■ TEXTE SUPPORT ■
>>>

Les partisans d´une aide minimale de 200 francs par enfant et de 250 francs pour les jeunes en formation, dans toute la Suisse, se sont retrouvés au coude à coude avec les défenseurs de l´autonomie cantonale. Les deux conceptions sont arrivées ex aequo, recueillant chacune six voix.
Un membre de la commission s´étant abstenu, la présidente Erika Forster (PRD/SG) a dû faire pencher la balance, a-t-elle expliqué lundi devant la presse. Vice-président de la commission, Urs Schwaller (PDC/FR) a annoncé qu´il défendrait la version du Conseil national.
Le Conseil des Etats a refusé d´y souscrire en septembre dernier. Il s´en était même fallu d´une voix, celle de son président, pour qu´il refuse tout contre-projet à l´initiative populaire de Travail.Suisse, qui exige une allocation de 450 francs par mois et par enfant dans tout le pays.

<<<

■ CONSIGNES ■
[a] Recopiez le passage du texte sur les allocations familiales situé entre "Les partisans d´une" et "du Conseil national.", inclus, en remplaçant "commission" par "délégation".
[b] D'après le texte sur les allocations familiales, pourquoi la présidente Erika Forster a-t-elle dû faire pencher la balance ?

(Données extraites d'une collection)
>>>

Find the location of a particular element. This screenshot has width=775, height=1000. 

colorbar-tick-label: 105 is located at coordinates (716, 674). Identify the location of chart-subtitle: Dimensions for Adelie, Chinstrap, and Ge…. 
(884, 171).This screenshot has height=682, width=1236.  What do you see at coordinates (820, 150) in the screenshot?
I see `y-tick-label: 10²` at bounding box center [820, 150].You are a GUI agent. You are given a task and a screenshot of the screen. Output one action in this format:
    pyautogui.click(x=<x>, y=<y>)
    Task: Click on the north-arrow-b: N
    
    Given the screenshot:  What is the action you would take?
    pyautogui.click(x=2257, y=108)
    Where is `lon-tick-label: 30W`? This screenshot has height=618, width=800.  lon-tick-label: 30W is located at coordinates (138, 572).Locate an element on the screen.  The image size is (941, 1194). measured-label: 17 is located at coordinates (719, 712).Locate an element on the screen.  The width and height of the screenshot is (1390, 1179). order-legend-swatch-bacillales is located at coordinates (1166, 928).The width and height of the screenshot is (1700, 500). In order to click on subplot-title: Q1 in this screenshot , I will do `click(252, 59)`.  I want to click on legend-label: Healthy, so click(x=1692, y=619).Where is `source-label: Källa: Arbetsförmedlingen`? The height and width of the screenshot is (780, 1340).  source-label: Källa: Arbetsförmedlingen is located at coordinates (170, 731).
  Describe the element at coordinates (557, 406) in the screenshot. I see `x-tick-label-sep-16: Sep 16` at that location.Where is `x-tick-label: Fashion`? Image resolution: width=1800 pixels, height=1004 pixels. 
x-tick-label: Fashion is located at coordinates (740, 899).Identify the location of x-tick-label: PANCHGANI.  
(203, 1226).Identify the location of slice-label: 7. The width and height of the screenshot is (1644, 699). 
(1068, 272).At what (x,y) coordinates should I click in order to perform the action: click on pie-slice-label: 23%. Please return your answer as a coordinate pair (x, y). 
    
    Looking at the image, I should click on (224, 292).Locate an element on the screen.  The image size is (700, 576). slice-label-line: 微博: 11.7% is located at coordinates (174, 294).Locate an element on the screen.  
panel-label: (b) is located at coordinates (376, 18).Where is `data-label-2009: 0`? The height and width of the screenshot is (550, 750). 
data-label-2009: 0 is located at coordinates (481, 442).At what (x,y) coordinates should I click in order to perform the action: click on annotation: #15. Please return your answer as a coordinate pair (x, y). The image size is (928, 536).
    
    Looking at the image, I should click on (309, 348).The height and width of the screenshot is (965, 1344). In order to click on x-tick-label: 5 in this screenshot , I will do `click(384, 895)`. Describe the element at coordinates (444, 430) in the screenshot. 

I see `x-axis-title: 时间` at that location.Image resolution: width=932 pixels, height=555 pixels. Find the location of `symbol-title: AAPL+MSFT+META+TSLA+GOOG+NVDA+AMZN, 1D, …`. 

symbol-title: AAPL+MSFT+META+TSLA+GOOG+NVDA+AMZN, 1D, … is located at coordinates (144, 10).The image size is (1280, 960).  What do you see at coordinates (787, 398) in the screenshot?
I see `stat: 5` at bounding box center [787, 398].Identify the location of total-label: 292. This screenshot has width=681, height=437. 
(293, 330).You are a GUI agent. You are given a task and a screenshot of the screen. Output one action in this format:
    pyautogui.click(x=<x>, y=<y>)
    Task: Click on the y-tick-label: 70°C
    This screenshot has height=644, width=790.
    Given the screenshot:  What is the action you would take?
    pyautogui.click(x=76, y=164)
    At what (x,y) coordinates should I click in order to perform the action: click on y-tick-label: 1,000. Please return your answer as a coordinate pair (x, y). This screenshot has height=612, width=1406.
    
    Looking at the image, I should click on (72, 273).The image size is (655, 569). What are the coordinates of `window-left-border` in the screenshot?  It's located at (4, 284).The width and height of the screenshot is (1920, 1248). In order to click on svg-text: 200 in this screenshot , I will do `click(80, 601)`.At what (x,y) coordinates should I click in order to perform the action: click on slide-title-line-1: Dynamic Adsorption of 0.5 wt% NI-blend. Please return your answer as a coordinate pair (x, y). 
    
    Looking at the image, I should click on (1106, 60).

<<<

■ VOS RÉPONSES ■
[a]
Les partisans d´une aide minimale de 200 francs par enfant et de 250 francs pour les jeunes en formation, dans toute la Suisse, se sont retrouvés au coude à coude avec les défenseurs de l´autonomie cantonale. Les deux conceptions sont arrivées ex aequo, recueillant chacune six voix.
Un membre de la délégation s´étant abstenu, la présidente Erika Forster (PRD/SG) a dû faire pencher la balance, a-t-elle expliqué lundi devant la presse. Vice-président de la délégation, Urs Schwaller (PDC/FR) a annoncé qu´il défendrait la version du Conseil national.

[b] Les deux conceptions sont arrivées à égalité avec six voix chacune, car un membre de la commission s'était abstenu. La présidente a donc dû départager les deux camps.